Johannesburg, 2021
There are two folders on Keke’s Maneki Neko flash drive. The first one is called ‘The Seven That Were Taken’ and has seven old, scanned and archived newspaper articles, dated from 1991. The second folder – ‘R.I.P.’ – contains four recent PDFs from Echo.news
They start with the folder called R.I.P. Kirsten recognises the first article immediately. She had read it a week or so before at her shoot at the aquarium, about Betty/Barbara being found dead in her flat.
‘This is – was – her,’ says Kirsten. ‘The crazy woman who gave me the key.’
‘The key?’ asks Seth.
‘The key that opened the safety deposit box at the seed bank that had the list in it. Look at the date of her birth, the colours are backwards.’
Seth frowns at her. ‘You are truly odd.’
‘Look,’ she says, and shows him that Betty/Barbara’s date of birth is backwards in the third line of numbers on the list.
‘So the one date is our birth date,’ he says. ‘What is the other?’
They open the next article. It’s about a well-known composer, found dead in his bathtub, by his lover. Drowned, it said, apparent suicide, or accident, although the lover wouldn’t accept it, said they had everything to live for. They were about to be garried: a trip to Paris planned for spring, after an intimate wedding in Paternoster. On finding the blue body, the lover had smashed up the apartment, destroying any evidence that may have existed. He swears foul play: Blanco’s most prized possession was missing: an antique ivory piano key from a Roger Williams piano. It had been his proposal gift. He required sedation, and was not being treated as a suspect. The musician was dead, their future washed away in a couple of inches of waxy grey liquid (Cold Dishwater).
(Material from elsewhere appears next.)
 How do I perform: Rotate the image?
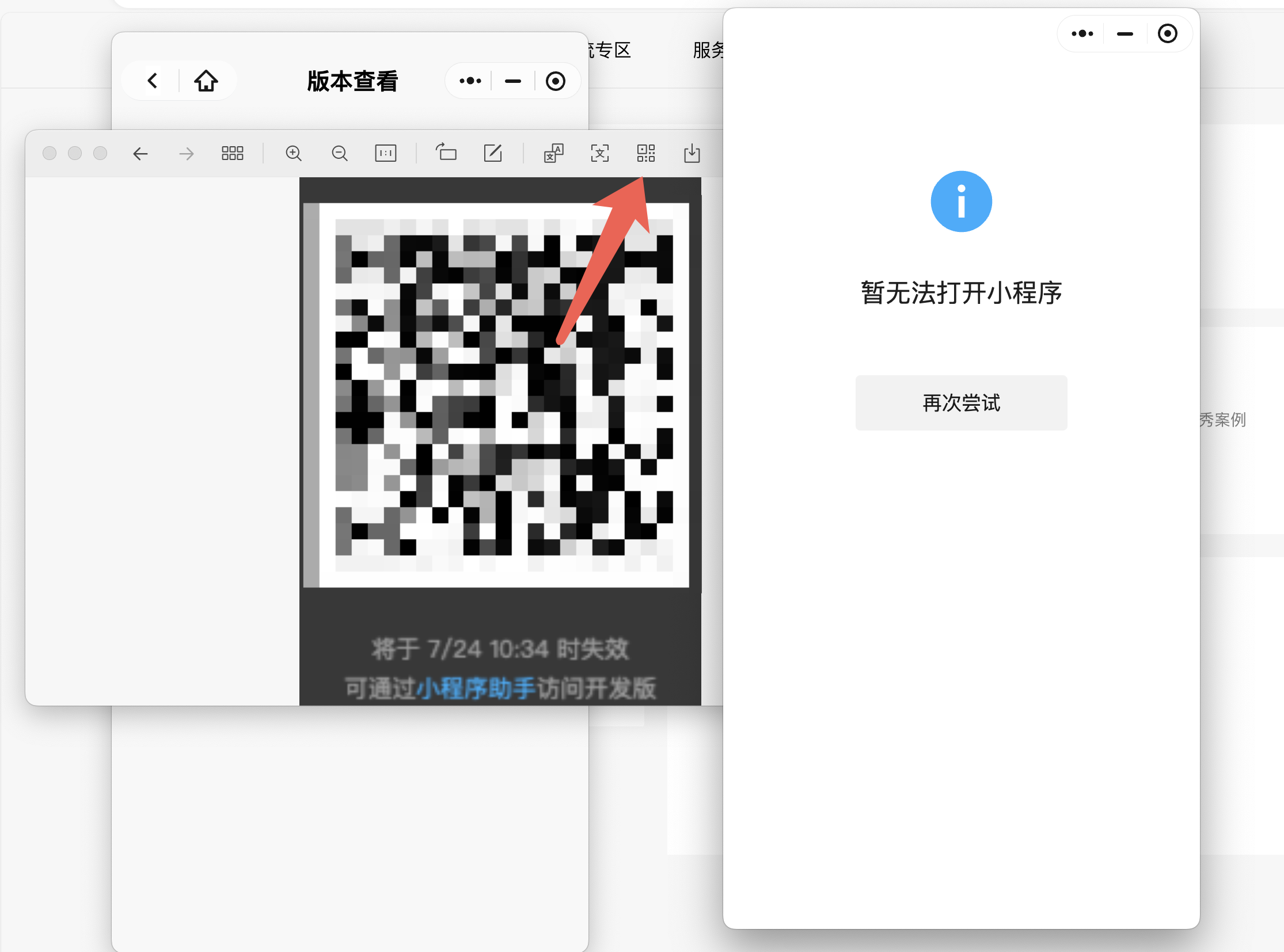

‘It could have been suicide,’ says Seth.
‘He was first on the list.’
Seth hesitates, then opens the next document. A picture of a blonde woman laughing into the camera comes up on screen. Top executive dies in front of toddler son. The story is about a high-flyer corporate who accidentally ingested peanut matter – the source unknown – and went into anaphylactic shock and died in the kids’ park down the road from her office. The people at the park had tried to resuscitate her but her airways were swollen closed and CPR wasn’t successful. The white-haired child was taken in first by the paramedics, then the policewoman on the case, and eventually collected by the husband who had unplugged on the golf course and had heard about his wife’s death on the radio on the way home from the pub. The fourth article was Soraya’s organ failure. He had felt a connection to Soraya. Coincidence?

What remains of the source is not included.